| name | win11-storage-governance |
| description | Create safe, privacy-preserving Windows 11 C-drive cleanup, storage migration, cache relocation, package-manager policy, and maintenance plans. Use when the user asks about Win11 C盘清理, disk bloat, AppData, Windows Installer, WinSxS, WindowsApps/UWP, winget, Scoop, dev caches, browser profiles, NVIDIA shader cache, package caches, or recurring cleanup automation across one or many Windows 11 devices. |
Win11 Storage Governance
Workflow
- Clarify scope: template-only, audit-only, or execute-on-this-device.

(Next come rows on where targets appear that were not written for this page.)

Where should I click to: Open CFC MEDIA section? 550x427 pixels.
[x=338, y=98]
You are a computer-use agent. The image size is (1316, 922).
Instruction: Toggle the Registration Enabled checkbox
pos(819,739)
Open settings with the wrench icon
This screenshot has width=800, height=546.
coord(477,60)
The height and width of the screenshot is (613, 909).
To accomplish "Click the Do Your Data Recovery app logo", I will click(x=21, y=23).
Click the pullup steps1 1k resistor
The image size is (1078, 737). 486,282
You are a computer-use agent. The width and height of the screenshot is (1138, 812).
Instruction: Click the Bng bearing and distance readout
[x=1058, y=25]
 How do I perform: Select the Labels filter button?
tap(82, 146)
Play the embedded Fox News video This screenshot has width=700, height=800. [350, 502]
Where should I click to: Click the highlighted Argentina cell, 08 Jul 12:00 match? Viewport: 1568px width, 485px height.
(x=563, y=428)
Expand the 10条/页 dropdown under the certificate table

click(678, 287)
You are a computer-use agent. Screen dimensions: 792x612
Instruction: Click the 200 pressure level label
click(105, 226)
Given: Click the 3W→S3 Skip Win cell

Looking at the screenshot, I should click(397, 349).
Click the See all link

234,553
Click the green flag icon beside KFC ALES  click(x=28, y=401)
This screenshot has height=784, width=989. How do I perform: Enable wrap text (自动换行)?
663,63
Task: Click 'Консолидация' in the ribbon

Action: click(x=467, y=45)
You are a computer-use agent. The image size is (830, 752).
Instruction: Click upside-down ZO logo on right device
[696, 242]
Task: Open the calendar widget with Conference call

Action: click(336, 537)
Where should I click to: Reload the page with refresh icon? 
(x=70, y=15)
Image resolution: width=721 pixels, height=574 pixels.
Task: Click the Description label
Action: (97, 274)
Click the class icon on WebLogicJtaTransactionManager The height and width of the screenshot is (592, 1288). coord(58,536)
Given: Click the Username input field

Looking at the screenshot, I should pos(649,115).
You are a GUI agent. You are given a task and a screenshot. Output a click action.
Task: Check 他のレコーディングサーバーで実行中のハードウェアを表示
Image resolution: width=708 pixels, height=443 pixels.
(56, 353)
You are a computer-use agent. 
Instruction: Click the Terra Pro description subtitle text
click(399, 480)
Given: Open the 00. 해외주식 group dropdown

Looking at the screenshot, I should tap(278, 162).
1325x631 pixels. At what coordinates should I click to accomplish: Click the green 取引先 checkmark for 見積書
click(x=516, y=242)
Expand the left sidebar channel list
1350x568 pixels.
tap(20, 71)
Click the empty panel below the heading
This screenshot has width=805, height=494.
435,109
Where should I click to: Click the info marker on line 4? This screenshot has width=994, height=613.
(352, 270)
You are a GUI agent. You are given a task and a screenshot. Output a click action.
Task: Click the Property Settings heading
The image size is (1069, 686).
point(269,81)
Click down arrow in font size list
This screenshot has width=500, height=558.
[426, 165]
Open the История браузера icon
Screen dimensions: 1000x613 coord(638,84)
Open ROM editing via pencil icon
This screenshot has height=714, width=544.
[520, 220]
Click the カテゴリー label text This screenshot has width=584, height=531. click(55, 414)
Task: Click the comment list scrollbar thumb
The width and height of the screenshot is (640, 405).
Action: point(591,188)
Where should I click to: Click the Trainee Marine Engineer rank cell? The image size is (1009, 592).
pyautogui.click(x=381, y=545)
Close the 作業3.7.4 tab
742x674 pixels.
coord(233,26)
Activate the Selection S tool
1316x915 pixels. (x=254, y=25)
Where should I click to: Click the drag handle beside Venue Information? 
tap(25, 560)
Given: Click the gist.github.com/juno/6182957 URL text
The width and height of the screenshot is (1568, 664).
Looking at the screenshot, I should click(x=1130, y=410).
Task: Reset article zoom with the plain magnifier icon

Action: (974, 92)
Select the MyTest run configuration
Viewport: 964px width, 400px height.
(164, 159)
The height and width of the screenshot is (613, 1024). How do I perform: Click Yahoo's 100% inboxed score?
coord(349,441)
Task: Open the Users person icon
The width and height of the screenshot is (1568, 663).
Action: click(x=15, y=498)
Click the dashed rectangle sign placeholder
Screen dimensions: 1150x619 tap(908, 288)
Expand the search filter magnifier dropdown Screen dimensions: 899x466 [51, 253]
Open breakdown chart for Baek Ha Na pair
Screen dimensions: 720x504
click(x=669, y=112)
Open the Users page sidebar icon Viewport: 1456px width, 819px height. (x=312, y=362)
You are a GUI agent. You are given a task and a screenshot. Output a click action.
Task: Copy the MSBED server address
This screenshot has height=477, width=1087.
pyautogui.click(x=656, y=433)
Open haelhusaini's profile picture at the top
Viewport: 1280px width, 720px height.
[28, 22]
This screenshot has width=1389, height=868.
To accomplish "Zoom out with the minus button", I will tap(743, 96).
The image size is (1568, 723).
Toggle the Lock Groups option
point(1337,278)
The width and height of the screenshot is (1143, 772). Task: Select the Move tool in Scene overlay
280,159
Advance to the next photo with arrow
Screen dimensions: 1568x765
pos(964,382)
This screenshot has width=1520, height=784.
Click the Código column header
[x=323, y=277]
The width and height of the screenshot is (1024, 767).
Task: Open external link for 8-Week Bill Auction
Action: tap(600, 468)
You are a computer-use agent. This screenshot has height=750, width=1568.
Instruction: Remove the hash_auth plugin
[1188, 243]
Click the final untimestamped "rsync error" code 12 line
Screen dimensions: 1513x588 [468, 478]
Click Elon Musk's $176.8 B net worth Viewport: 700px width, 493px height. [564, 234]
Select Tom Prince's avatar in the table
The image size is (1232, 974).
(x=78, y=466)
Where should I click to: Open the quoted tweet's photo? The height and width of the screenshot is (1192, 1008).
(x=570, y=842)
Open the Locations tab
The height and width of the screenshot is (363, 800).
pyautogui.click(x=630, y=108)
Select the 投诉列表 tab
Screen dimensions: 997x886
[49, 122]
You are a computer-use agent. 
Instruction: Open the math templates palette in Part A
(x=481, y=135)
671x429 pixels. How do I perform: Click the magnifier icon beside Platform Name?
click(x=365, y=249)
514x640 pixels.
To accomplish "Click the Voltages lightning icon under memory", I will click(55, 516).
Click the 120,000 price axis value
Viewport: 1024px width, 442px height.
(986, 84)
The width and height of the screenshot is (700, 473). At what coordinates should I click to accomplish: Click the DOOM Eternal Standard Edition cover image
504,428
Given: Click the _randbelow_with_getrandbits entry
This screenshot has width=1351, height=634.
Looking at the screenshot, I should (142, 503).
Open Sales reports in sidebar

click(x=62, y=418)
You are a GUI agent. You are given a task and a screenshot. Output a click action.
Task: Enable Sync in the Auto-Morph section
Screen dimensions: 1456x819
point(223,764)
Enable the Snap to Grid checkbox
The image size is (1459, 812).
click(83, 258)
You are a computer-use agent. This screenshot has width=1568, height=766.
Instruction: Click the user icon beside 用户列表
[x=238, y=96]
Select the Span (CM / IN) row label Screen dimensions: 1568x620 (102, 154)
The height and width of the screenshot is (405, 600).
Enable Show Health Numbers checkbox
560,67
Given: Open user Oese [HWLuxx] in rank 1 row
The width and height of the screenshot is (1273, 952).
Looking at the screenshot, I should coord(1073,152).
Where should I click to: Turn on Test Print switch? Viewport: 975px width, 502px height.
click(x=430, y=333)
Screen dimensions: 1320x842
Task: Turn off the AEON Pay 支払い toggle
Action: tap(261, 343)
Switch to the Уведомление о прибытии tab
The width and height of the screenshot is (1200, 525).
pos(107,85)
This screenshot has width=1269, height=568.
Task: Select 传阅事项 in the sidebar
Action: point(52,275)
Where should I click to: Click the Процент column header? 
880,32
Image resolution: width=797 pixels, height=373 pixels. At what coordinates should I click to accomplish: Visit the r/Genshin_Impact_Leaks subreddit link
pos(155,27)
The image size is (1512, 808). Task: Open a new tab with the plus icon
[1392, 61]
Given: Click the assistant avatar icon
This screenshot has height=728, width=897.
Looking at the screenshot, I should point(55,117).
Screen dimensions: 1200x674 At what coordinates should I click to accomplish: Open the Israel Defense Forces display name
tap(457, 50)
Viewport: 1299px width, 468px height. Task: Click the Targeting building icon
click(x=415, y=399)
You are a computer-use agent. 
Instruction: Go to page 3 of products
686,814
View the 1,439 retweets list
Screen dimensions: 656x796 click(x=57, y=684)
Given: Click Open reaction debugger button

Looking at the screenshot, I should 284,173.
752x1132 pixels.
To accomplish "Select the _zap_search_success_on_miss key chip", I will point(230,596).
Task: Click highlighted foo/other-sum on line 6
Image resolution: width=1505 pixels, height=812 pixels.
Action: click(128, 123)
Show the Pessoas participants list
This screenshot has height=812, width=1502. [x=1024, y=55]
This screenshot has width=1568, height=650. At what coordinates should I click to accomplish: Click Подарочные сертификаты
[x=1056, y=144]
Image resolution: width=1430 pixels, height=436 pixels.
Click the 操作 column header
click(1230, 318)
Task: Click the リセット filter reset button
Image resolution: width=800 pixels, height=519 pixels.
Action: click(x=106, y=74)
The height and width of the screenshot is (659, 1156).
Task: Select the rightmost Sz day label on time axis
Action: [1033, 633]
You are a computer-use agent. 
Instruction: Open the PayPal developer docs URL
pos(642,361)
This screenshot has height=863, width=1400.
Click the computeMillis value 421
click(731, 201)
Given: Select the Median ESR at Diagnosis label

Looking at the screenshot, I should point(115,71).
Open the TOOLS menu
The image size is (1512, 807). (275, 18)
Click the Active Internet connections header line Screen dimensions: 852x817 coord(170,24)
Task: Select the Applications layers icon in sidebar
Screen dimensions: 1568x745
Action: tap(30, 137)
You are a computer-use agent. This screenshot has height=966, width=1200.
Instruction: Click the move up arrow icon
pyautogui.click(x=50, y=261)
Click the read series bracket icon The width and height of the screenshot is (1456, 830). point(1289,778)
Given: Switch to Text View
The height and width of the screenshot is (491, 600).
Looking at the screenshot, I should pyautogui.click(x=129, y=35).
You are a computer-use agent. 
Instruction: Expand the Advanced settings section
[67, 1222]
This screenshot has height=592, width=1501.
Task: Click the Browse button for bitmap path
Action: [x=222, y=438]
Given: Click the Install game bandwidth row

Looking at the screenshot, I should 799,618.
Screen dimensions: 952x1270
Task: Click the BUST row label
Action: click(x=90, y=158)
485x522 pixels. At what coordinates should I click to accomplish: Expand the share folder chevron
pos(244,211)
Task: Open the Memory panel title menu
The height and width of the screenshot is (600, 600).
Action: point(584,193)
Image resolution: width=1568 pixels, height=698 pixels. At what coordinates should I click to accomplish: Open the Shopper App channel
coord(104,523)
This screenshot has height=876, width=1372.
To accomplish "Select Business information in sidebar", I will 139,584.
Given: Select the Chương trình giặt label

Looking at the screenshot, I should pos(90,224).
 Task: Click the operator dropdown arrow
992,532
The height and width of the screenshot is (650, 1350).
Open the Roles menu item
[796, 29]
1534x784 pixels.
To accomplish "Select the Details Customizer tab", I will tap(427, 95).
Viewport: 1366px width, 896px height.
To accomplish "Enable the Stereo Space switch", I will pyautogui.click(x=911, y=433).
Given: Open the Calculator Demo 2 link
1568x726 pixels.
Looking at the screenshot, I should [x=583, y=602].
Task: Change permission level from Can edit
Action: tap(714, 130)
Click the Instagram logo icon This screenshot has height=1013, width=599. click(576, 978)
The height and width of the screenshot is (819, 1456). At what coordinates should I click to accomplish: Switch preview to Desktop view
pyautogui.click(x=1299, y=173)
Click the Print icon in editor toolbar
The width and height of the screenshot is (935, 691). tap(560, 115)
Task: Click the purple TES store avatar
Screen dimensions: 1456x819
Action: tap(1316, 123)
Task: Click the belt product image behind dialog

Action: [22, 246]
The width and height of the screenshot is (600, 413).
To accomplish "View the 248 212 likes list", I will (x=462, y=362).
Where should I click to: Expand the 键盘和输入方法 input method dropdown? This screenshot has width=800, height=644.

Default to template-only unless the user explicitly asks to inspect or change the local machine.
- Load
references/safety-model.md before recommending deletion, junctions, package-manager changes, or environment-variable changes.
- Load
references/runbook.md when producing a full plan, checklist, migration guide, or remediation sequence.
- Load
references/device-profile-template.md when the user wants a reusable template for another Windows 11 device.
- Produce a staged plan: observe, classify, clean, migrate, automate, verify, rollback.
Privacy Rules
- Do not read
%USERPROFILE%, AppData, registry hives, package-manager state, shell history, environment variables, or local project folders unless the user explicitly requests a local audit/execution.
- Do not copy personal paths, usernames, machine names, package lists, logs, or environment values into reusable templates.
- When examples need paths, use neutral placeholders such as
<User>, <DownloadDrive>, <DevCacheRoot>, and <ModelDrive>.
- Treat this repository's example device layout as a model pattern, not as a user's private configuration.
Safety Gates
- Never recommend manually deleting or junctioning
C:\Windows\Installer, C:\Windows\WinSxS, C:\Program Files\WindowsApps, the whole AppData, the whole user profile, or the whole ProgramData.
- Prefer official tools for Windows Update, WinSxS, Store/UWP apps, Visual Studio, drivers, and MSI repair.
- Use junctions only for clearly regenerable caches, with backup, testing, and rollback steps.
- For chat apps, browsers, password stores, databases, and device-bound app state, separate cache from user data before suggesting cleanup.
- For destructive commands, present a dry-run or staged quarantine approach unless the user explicitly asks to execute and the target is already classified.
Output Contract
For a cleanup or migration plan, include:
- Risk classification: safe clean, official-tool clean, migrate/configure, investigate, do-not-touch.
- Concrete paths using placeholders unless doing an explicit local audit.
- Commands only where they are safe and scoped; otherwise give GUI/offical-tool instructions.
- Verification steps and rollback steps.
- A recurrence plan that uses allowlists and age thresholds instead of broad deletion.
For local execution, include:
- What will be inspected before running commands.
- What will be changed, quarantined, or left untouched.
- A summary of actions taken and remaining risks.
References
references/safety-model.md: deletion/migration red lines and risk categories.
references/runbook.md: practical staged procedure for Windows 11 storage governance.
references/device-profile-template.md: reusable profile template for adapting the plan to any Windows 11 device.